Required work: Find the line with "Where should I click to: Expand" in the data below, then restate it and all remaining lines exactly, adding nothing.
· · ·
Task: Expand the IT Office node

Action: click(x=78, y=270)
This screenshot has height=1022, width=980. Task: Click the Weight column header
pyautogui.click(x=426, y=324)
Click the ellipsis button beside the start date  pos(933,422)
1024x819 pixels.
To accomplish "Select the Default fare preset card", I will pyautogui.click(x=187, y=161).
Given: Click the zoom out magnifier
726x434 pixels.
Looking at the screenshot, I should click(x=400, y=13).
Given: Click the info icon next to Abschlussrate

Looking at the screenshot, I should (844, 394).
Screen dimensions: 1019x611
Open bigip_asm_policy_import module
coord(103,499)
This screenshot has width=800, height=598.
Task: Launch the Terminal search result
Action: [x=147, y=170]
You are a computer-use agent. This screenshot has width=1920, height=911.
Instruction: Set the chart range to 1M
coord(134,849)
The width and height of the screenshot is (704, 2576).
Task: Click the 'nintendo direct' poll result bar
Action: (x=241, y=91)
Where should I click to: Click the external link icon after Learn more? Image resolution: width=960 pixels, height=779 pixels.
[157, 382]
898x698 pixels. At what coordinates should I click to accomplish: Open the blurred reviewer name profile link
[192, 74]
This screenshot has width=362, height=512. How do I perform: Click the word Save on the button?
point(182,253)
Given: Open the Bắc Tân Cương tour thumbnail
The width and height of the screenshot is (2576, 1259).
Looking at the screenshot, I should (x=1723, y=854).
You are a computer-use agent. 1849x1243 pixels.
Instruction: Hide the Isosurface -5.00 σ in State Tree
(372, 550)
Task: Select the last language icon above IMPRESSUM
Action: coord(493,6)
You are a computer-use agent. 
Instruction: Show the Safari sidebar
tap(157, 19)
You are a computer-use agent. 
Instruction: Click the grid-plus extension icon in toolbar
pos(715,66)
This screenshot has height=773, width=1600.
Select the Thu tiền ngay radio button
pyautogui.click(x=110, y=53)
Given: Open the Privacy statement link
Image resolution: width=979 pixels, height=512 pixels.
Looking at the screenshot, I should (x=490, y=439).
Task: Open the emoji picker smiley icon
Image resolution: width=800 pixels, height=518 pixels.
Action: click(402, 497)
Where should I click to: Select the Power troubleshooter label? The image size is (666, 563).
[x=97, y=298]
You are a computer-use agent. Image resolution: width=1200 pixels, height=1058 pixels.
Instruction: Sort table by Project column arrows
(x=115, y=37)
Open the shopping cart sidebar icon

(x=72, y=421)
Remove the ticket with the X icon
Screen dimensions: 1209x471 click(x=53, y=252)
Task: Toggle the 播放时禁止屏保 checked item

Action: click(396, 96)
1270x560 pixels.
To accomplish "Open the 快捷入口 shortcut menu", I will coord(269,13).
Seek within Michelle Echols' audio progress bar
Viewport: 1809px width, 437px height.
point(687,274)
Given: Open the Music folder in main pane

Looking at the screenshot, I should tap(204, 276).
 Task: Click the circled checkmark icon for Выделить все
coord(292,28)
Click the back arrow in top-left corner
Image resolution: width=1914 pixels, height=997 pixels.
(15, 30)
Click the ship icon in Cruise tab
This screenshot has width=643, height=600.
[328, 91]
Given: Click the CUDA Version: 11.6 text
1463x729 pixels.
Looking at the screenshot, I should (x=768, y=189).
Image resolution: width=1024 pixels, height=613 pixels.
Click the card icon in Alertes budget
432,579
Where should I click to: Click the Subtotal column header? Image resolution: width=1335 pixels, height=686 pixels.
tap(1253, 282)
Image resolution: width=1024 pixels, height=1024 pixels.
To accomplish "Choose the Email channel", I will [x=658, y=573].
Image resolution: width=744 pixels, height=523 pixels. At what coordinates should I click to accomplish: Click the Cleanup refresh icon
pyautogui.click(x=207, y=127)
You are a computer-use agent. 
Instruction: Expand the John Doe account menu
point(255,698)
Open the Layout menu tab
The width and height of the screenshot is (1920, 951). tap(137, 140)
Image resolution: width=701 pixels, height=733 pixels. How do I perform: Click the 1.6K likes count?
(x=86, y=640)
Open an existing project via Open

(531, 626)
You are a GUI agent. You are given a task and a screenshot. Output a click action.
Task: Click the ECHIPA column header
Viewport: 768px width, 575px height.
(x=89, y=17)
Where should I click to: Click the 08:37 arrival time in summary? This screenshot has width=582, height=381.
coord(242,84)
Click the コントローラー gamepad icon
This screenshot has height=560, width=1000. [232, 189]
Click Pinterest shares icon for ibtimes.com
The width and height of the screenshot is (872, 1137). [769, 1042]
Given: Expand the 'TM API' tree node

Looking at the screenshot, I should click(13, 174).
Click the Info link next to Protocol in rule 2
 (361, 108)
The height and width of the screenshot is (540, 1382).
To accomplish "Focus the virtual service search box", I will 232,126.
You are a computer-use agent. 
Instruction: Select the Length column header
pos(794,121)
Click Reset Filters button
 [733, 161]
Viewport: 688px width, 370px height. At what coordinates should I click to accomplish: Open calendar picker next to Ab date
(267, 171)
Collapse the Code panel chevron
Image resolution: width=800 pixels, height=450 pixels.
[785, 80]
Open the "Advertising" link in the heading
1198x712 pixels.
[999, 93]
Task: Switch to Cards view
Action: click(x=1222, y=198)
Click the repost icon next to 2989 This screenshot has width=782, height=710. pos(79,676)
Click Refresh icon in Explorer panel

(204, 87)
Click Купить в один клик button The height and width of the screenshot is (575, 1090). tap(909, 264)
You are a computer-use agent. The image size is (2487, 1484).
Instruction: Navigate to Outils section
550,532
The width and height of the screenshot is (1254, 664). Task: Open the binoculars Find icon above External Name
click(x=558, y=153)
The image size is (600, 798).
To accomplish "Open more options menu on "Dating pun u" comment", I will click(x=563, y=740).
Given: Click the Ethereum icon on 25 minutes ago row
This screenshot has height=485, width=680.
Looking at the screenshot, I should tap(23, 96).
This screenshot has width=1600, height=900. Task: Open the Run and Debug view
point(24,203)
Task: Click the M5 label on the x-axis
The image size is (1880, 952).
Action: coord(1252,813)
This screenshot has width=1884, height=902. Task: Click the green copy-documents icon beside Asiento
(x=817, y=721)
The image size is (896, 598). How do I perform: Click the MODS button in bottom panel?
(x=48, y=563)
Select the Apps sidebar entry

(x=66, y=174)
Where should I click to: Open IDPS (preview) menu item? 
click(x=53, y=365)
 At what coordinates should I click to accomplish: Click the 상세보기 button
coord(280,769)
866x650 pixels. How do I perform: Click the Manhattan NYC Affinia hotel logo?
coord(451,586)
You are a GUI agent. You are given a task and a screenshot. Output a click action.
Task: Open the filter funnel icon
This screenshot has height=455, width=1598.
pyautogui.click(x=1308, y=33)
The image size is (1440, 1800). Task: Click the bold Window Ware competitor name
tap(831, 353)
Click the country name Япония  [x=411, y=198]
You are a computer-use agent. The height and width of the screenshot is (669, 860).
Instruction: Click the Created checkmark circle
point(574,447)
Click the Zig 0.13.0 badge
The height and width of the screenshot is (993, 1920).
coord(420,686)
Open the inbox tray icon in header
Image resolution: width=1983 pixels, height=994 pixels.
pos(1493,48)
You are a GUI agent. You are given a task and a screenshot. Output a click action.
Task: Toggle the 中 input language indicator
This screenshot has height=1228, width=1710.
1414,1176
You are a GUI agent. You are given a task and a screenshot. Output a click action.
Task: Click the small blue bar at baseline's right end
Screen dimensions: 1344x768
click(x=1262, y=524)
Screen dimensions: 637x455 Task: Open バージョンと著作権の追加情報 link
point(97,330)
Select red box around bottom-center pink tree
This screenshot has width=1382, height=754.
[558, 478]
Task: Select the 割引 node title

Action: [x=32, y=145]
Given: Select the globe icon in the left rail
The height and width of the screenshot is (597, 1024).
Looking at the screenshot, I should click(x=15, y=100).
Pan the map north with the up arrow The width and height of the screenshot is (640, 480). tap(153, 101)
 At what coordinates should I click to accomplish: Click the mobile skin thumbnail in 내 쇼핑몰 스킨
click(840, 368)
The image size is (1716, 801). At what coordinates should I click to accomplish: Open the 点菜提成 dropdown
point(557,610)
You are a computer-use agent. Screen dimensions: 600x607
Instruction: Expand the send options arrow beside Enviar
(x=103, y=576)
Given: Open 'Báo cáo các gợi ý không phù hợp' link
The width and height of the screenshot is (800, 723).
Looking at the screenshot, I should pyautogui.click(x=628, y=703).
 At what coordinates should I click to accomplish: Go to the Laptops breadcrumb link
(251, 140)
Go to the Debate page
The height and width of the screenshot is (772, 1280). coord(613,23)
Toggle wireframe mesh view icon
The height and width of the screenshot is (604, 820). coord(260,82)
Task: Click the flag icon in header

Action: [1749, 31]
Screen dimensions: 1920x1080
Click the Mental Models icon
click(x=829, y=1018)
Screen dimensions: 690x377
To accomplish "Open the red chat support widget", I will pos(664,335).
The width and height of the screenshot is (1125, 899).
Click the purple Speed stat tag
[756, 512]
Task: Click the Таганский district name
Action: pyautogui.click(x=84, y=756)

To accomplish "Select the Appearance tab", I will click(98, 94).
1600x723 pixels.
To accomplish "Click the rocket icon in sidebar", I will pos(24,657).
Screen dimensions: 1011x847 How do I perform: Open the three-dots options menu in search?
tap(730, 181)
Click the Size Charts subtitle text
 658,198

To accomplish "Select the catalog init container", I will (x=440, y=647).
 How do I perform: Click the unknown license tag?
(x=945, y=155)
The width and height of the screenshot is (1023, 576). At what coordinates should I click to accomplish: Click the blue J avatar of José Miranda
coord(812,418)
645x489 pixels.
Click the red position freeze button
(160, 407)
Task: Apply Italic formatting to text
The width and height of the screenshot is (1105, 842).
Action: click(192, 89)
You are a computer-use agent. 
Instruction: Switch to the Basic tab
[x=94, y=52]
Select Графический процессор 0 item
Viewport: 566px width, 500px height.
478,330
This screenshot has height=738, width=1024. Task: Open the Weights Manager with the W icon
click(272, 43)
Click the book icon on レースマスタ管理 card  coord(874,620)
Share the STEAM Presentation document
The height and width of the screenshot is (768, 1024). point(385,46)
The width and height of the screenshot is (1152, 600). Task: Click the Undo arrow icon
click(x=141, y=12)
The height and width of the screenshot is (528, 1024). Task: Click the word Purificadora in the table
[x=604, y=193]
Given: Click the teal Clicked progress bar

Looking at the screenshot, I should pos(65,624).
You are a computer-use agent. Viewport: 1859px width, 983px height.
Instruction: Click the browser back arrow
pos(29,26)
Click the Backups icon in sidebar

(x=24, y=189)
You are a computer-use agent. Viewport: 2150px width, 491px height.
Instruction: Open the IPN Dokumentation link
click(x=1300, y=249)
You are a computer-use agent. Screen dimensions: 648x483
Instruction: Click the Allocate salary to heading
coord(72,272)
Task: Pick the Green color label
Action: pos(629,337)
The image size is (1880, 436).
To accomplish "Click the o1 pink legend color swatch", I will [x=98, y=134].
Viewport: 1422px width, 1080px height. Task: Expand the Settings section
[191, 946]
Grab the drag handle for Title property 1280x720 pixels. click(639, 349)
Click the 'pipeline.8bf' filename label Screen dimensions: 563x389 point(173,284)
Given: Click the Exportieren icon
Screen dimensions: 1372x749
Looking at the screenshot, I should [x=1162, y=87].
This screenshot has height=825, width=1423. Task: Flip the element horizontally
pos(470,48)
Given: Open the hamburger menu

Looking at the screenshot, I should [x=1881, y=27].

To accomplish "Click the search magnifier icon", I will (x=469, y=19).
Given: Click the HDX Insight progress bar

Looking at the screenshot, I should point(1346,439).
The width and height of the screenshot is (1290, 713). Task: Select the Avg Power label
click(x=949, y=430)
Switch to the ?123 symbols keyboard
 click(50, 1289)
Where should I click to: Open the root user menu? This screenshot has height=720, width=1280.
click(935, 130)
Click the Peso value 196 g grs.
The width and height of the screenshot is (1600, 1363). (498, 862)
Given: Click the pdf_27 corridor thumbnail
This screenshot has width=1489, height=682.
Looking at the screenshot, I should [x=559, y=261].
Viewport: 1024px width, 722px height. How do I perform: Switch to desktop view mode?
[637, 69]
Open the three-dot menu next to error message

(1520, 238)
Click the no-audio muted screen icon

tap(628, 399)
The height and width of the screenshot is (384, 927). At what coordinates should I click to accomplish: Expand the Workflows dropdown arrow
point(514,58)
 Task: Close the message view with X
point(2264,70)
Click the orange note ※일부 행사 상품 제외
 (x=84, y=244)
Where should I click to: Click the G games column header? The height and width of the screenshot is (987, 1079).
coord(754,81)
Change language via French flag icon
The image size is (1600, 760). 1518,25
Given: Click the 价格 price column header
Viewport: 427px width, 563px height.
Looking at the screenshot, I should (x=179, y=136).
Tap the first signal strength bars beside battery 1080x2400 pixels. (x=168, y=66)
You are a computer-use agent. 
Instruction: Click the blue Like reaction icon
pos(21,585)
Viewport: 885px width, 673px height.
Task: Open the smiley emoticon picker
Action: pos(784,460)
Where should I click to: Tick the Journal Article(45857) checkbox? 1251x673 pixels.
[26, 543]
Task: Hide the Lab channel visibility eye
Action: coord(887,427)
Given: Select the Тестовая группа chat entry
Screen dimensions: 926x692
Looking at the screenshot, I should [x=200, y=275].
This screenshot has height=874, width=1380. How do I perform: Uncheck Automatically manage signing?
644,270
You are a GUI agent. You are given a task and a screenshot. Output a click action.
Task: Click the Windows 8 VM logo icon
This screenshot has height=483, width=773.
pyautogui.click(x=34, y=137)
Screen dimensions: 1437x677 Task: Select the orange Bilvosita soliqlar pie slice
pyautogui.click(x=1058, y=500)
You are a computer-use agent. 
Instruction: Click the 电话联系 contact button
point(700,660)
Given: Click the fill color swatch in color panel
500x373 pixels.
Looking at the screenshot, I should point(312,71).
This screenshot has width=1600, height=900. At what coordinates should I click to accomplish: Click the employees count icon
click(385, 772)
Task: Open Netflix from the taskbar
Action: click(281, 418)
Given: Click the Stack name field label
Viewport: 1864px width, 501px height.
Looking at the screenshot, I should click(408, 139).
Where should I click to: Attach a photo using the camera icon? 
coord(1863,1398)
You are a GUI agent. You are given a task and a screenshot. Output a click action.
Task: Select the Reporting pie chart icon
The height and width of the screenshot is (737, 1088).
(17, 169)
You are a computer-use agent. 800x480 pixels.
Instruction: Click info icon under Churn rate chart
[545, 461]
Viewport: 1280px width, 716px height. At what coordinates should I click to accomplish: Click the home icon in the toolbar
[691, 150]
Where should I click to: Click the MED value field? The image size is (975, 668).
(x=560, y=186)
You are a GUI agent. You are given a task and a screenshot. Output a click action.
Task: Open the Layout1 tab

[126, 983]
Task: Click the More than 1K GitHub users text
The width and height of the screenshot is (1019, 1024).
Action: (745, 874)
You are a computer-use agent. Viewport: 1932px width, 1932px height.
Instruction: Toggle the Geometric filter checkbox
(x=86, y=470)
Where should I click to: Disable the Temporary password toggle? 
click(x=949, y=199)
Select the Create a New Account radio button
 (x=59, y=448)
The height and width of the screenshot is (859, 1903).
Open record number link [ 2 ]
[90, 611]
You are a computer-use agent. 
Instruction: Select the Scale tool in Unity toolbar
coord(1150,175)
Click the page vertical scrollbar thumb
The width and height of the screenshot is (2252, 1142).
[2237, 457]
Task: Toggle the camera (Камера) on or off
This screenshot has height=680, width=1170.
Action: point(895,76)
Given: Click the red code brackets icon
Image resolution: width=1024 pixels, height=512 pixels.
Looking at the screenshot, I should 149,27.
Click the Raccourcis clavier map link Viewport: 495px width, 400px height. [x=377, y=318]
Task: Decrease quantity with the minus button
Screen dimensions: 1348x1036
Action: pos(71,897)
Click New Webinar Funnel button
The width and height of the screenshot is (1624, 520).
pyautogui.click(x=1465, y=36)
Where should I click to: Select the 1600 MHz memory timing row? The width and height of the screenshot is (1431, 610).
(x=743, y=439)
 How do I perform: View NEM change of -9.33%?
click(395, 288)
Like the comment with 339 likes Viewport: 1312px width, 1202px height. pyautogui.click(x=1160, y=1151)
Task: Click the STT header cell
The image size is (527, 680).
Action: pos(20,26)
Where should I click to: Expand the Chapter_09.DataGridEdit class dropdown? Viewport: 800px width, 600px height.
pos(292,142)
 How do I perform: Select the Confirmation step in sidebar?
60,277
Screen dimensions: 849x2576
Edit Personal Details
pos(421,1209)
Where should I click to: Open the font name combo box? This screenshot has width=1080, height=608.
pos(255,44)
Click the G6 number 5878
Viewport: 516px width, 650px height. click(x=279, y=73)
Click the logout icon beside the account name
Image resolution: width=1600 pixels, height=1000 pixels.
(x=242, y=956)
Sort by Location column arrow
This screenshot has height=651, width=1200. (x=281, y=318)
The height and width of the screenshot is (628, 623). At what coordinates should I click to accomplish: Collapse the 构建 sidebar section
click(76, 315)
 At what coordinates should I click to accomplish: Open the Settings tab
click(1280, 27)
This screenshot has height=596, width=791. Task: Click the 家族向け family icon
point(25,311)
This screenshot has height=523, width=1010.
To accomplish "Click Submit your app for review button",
· · ·
Response to the task:
Where should I click to: Expand the Chapter_09.DataGridEdit class dropdown? Viewport: 800px width, 600px height.
pos(292,142)
 How do I perform: Select the Confirmation step in sidebar?
60,277
Screen dimensions: 849x2576
Edit Personal Details
pos(421,1209)
Where should I click to: Open the font name combo box? This screenshot has width=1080, height=608.
pos(255,44)
Click the G6 number 5878
Viewport: 516px width, 650px height. click(x=279, y=73)
Click the logout icon beside the account name
Image resolution: width=1600 pixels, height=1000 pixels.
(x=242, y=956)
Sort by Location column arrow
This screenshot has height=651, width=1200. (x=281, y=318)
The height and width of the screenshot is (628, 623). At what coordinates should I click to accomplish: Collapse the 构建 sidebar section
click(76, 315)
 At what coordinates should I click to accomplish: Open the Settings tab
click(1280, 27)
This screenshot has height=596, width=791. Task: Click the 家族向け family icon
point(25,311)
This screenshot has height=523, width=1010.
To accomplish "Click Submit your app for review button",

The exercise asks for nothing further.